J'avoue que là je n'ai pas très bière compris...  :Embarassed: 

----------

## titoucha

+1 pour ou g/qparted

+1 pour pas comprendre, un système de fichier n'est pas lié à sa partition ?

----------

## nico_calais

+1 aussi pour gparted.

J'ai diminué une partoche ext3 ce week-end avec.

----------

## xaviermiller

+1 pour parted, je n'utilise plus que ça, même pour du FAT et NTFS !

----------

## Temet

-1 pour qtparted !!! Ce truc est à l'abandon depuis des années!!!

+1 pour gparted.

Sinon y a ça qui a l'air pas mal : http://kde-apps.org/content/show.php/KDE+Partition+Manager?content=89595 , actuel numéro 1 sur kde-apps  :Wink: 

----------

## Oupsman

message supprimé

----------

## nico_calais

 *Oupsman wrote:*   

> Moi je dis LVM et rock'n'roll : on a plus à ce soucier d'une foutue merde de table de partition et on rentre de plein pied dans le 21ème siècle.

 

Faut experimenter avant. La reduction d'un volume logique m'a shooté mon /var un fois. Je venais juste de commencer avec donc très peu d'experience, m'enfin bref, faut savoir qu'on peut pas faire fête du slip avec.

----------

## Oupsman

message supprimé

----------

## Pixys

 *Oupsman wrote:*   

>  *nico_calais wrote:*    *Oupsman wrote:*   Moi je dis LVM et rock'n'roll : on a plus à ce soucier d'une foutue merde de table de partition et on rentre de plein pied dans le 21ème siècle. 
> 
> Faut experimenter avant. La reduction d'un volume logique m'a shooté mon /var un fois. Je venais juste de commencer avec donc très peu d'experience, m'enfin bref, faut savoir qu'on peut pas faire fête du slip avec. 
> 
> Etant donné qu'il faut que le FS soit démonté pour être réduit ... Et que la réduction n'est pas sans risques quoi que tu fasses ... M'enfin je trouve ça bien plus simple avec LVM qu'avec des partitions. Sauf à utiliser des click'o'dromes.

 

Ca dépend aussi du FS, certains encaissent mieux que d'autres...
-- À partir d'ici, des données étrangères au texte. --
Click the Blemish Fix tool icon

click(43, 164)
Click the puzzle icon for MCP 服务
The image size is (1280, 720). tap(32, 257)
de toutes les façons, il est écrit que réduire une partition LVM est possible mais risqué...

----------

## Oupsman

message supprimé

----------

## scherz0

 *Pixys wrote:*   

> Ca dépend aussi du FS, certains encaissent mieux que d'autres...
> 
> de toutes les façons, il est écrit que réduire une partition LVM est possible mais risqué...

 

En quoi réduire une partition LVM est-il risqué ?

----------

## Pixys

C'est risqué (perte, corruption...etc.) pour les données si il y a sur la partition...

----------

## nico_calais

En y reflechissant, faudrait pas "defragmenter" la partition ou le volume logique avant de reduire à coup de tar et de detar ?
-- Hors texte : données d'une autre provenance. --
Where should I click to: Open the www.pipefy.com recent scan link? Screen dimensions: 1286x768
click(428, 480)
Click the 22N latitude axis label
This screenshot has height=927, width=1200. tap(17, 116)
gparted a fait bossé mon disque comme un dingue pendant plus d'une heure lors de la reduction de la partition. J'irai pas jusqu'à dire qu'il a defragmenté la partition mais au moins reorganisé de telle manière à ce qu'il n'y ait plus rien sur la partie de la partition qui allait disparaitre.

----------

## -KuRGaN-

+1 oupsman

Je suis fan de lvm depuis au moins 3 ans déjà, tant pro que perso et franchement, ça déchiresamamantellementcestbien :   :Laughing: 

----------

## scherz0

 *Pixys wrote:*   

> C'est risqué (perte, corruption...etc.) pour les données si il y a sur la partition...

 

As-tu des exemples concrets de pertes/corruptions ?  Dans quel contexte, quelles manipulations effectuées, etc ?  Si tu peux faire partager ton expérience négative avec LVM, je crois que ça peut en intéresser quelques uns.
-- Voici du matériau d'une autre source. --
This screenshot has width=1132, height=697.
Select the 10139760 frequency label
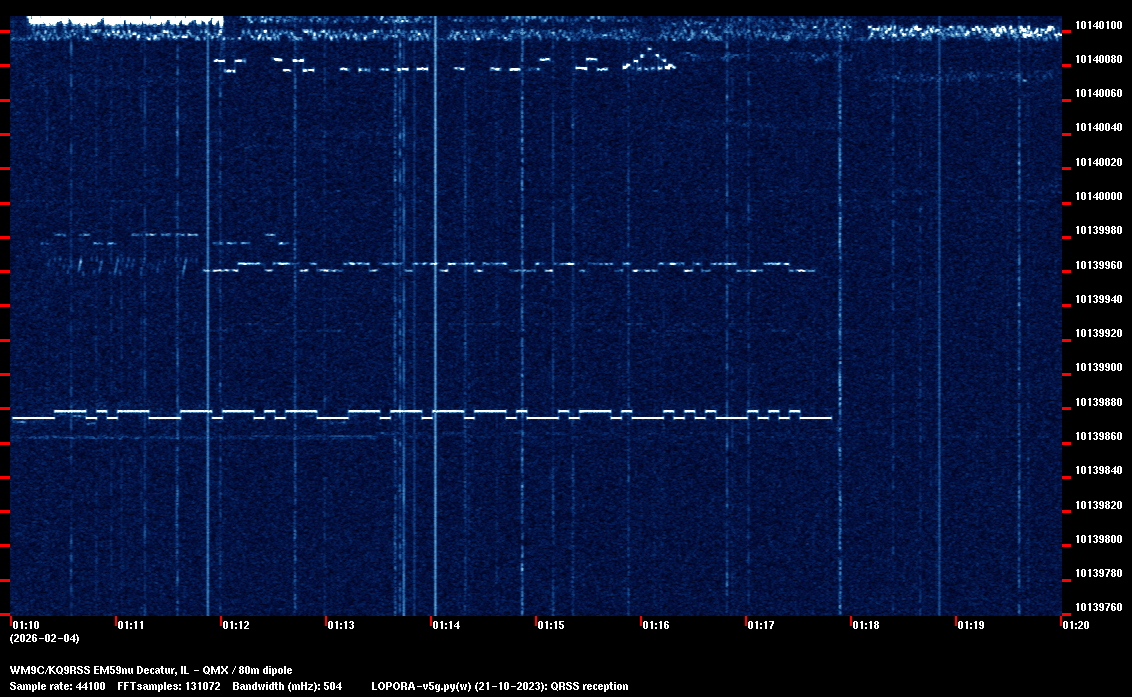pos(1097,607)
Depuis longtemps je l'utilise systématiquement sur mes systèmes, y compris en prod.  Et je n'ai jamais observé le moindre problème lors d'une réduction de LV.  Globalement, LVM me semble infaillible.  Le seul problème que j'ai constaté était avec lors de migrations de LV avec LVM1 (c'est vieux !).  Et en aucun cas ça ne provoquait de perte de données, mais juste un blocage et la nécessité d'annuler la migration.

----------

## xaviermiller

Perso, le changement de taille de partition est risqué en soi, que ce soit avec ou sans LVM. LVM ajoute une couche, donc une "chance" de plantage en plus.

Il suffit que l'outil de redimensionnement échoue en plein milieu d'une opération de redimensionnement, et on se retrouve avec une partition dans un état intermédiaire, des blocs qui n'ont pas tous la taille requise par la dimension, ou des fichiers mal déplacés.

C'est rare, mais quand ça arrive, c'est super rigolo de voir la tête de l'humain voyant les dégâts  :Smile: 

----------

## Oupsman

message supprimé

----------

## xaviermiller

Ah ok !

En tous cas LVM2 me tente  :Wink: 

----------

## Pixys

 *scherz0 wrote:*   

> As-tu des exemples concrets de pertes/corruptions ?  Dans quel contexte, quelles manipulations effectuées, etc ?  Si tu peux faire partager ton expérience négative avec LVM, je crois que ça peut en intéresser quelques uns.
> 
> Depuis longtemps je l'utilise systématiquement sur mes systèmes, y compris en prod.  Et je n'ai jamais observé le moindre problème lors d'une réduction de LV.  Globalement, LVM me semble infaillible.  Le seul problème que j'ai constaté était avec lors de migrations de LV avec LVM1 (c'est vieux !).  Et en aucun cas ça ne provoquait de perte de données, mais juste un blocage et la nécessité d'annuler la migration.

 

Il m'est arrivé d'avoir des fichiers OOo et videos illisibles,  après une réduction de lv sur reiserfs. A la décharge de LVM, la partition devait être pleine à au moins 80% (si mes souvenirs sont bons). 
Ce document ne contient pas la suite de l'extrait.